◆ Problem details: Reproduce each of the following entries word for word, leaving out the pictures.

◆ Data in this exercise:
###
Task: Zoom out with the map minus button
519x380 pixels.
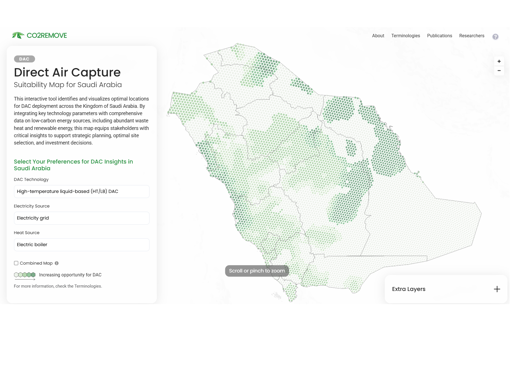Action: (x=499, y=71)
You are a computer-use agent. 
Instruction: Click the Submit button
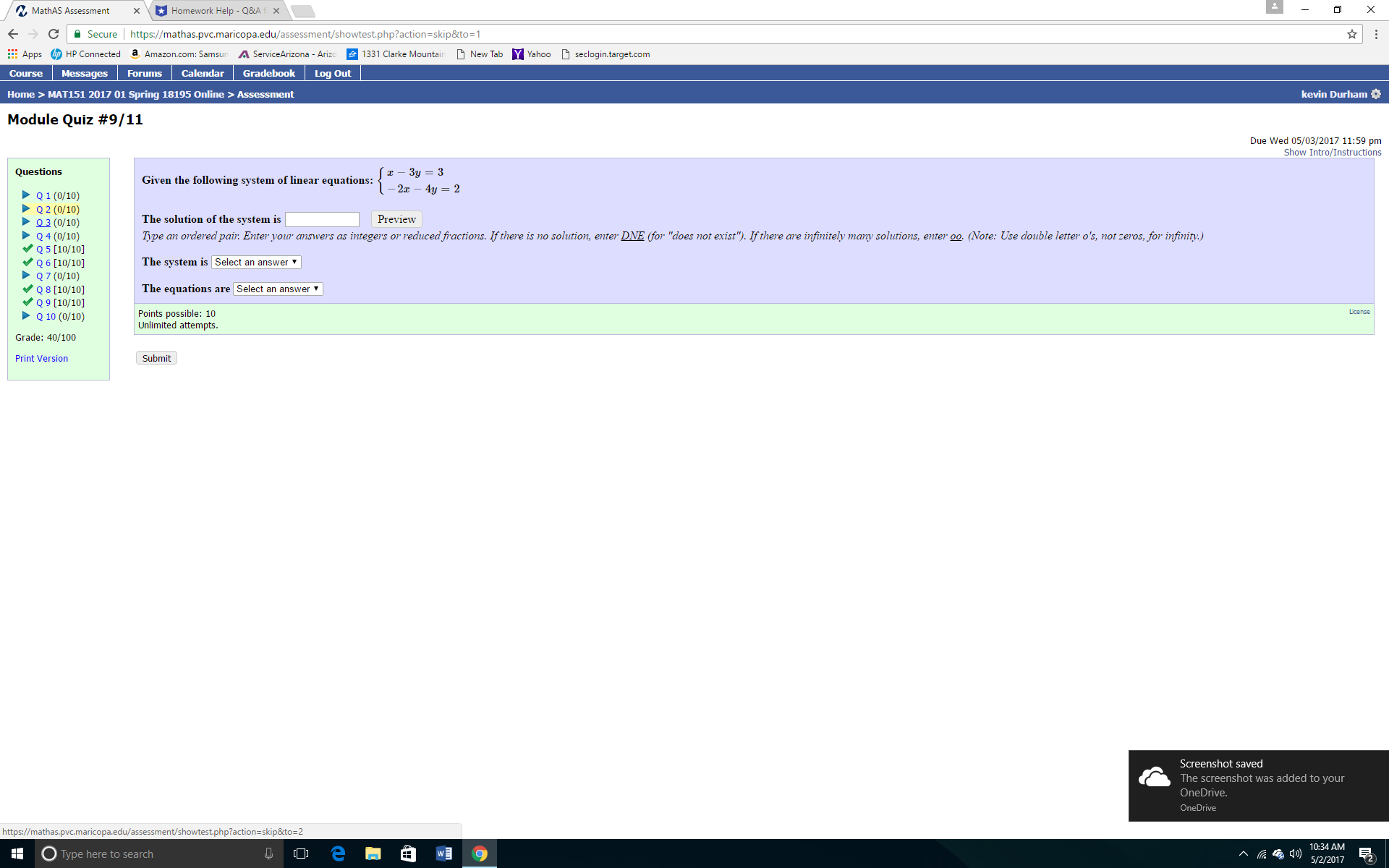point(157,357)
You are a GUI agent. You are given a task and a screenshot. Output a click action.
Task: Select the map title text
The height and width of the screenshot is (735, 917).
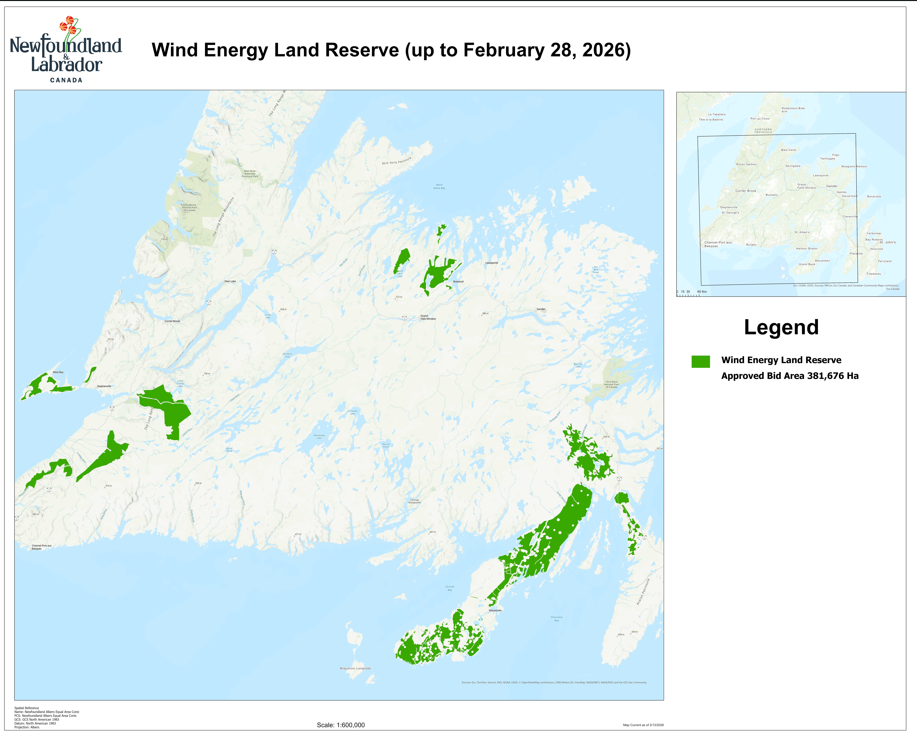(x=391, y=50)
###
◆ Task output:
Task: Zoom out with the map minus button
519x380 pixels.
Action: (x=499, y=71)
You are a computer-use agent. 
Instruction: Click the Submit button
point(157,357)
You are a GUI agent. You are given a task and a screenshot. Output a click action.
Task: Select the map title text
The height and width of the screenshot is (735, 917).
(x=391, y=50)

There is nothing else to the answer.